Think you’re the most boisterous and biggest supporter in the congregation of the Church of Harambe? Just because you shared some dank memes of Harambe the Almighty does not make you the biggest devotee of Harambeism.
We recently unveiled our own “Hillary Did Harambe” t-shirt and we shared some other sweet shirts that pay tribute to our lord and savior Harambe. But what if you already have a Harambe shirt? How can you let the world know you miss Harambe more than anything and pay your respects to the fallen hero? I’ll tell you how, with socks, shot glasses and shower curtains. That’s how.
Show your strong political affiliation with the obvious choice for the next President of the United States.
Play out a much happier scenario of the tragic events of May 28, 2016. Make this gorilla action figure save the boy and then jump out of his habitat to take out the Cincinnati Zoo gunman that ended his noble existence.
There’s also this lowland gorilla action figure for only $8.95.

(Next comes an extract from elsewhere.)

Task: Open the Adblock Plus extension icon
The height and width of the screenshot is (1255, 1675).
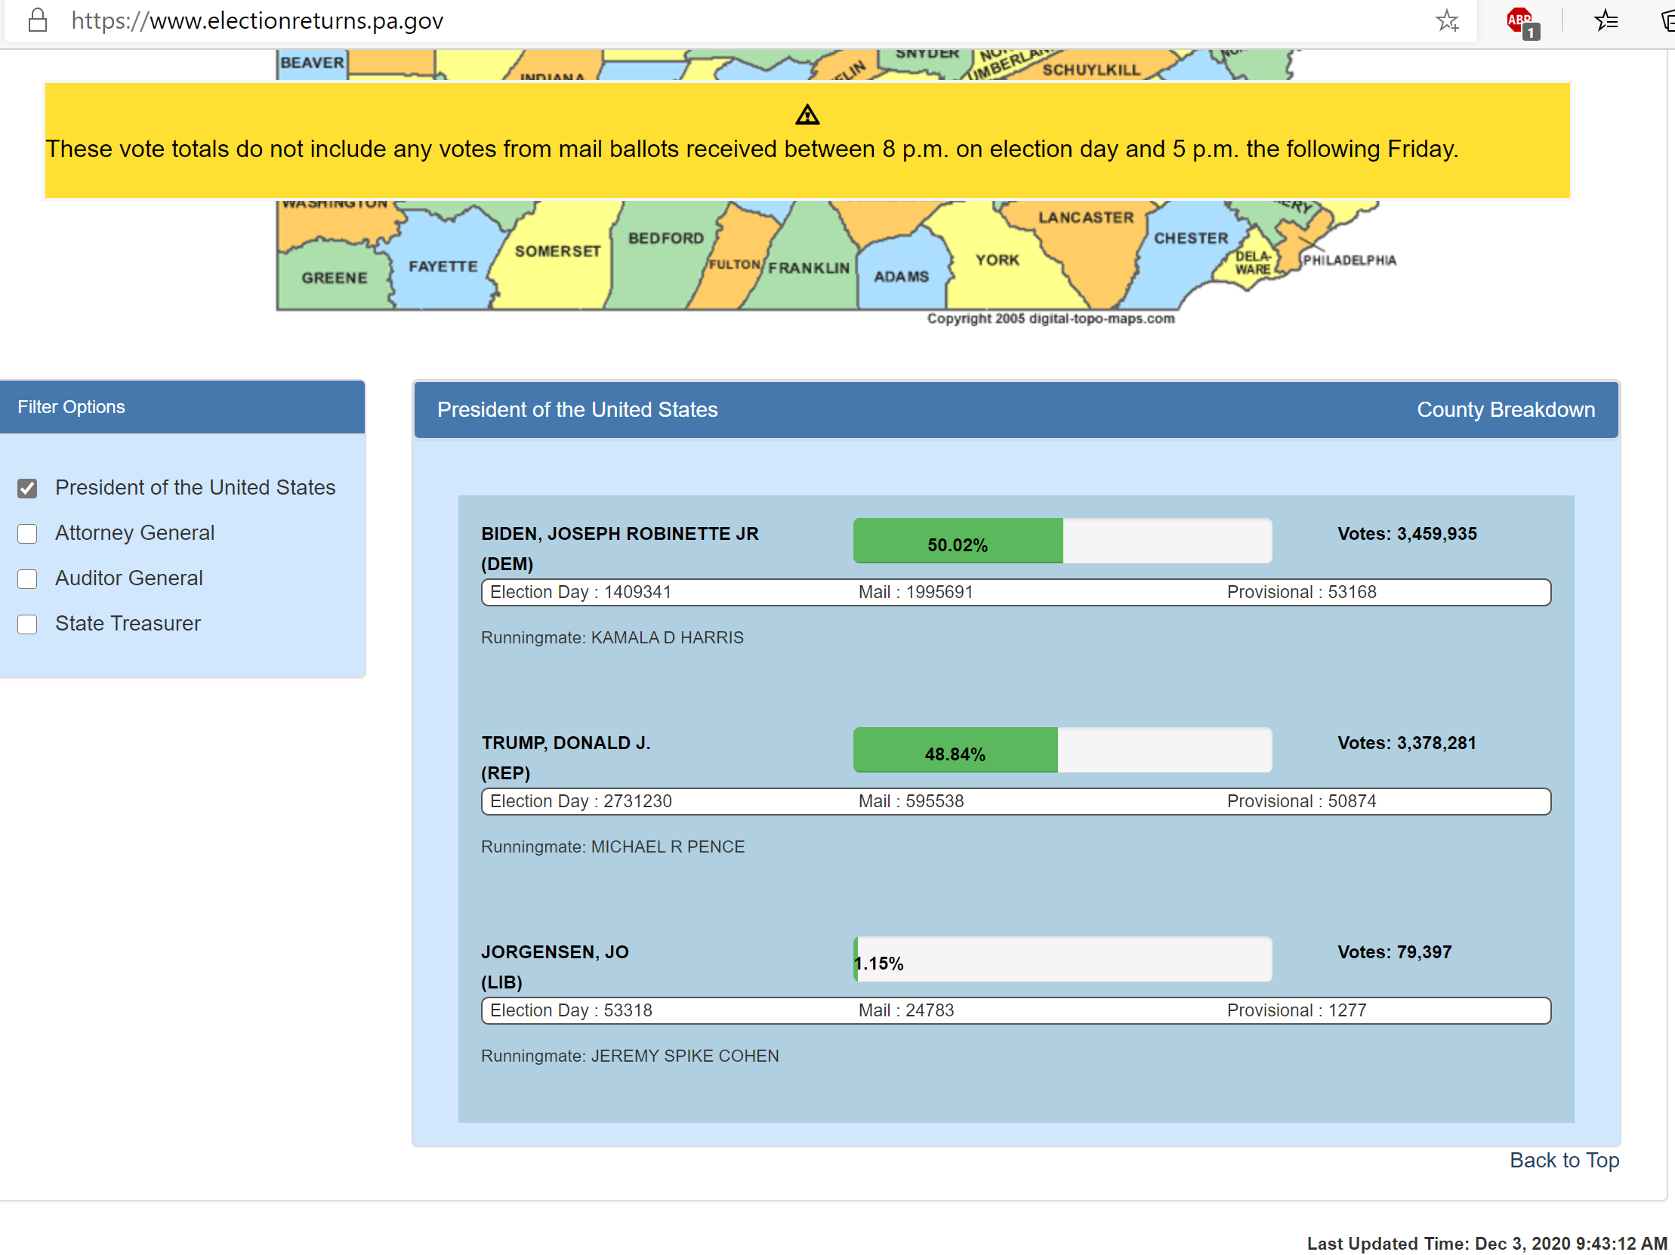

There’s only 272 days, 10 hours and 41 minutes until National Harambe Day on May 28th. You’re going to need this cake mold to make Harambe Cakes to celebrate the holiday.
Has Harambe’s devastating death caused you to fall into a deep depression? Nothing fixes a case of the doldrums quite like drowning your sorrows in beer. This pint glass will help you drink and remember Harambe while you try to get plastered enough to forget about the pain.
Stop pouring out some liquor for your dead homie. Salute Harambe the Almighty by playing a fun drinking game in his honor. Take a shot for every shot Harambe took for you.
Show the world that you have your dick out without literally pulling your dick out.
Maybe this shower curtain will comfort you when you take your woebegone Harambe shower. Your warm, salty tear showers might stop flowing if you see an adorable gorilla staring at you when you’re in the bathroom.
This is as close as you will ever get to walking in the glorious footsteps of the legendary Harambe.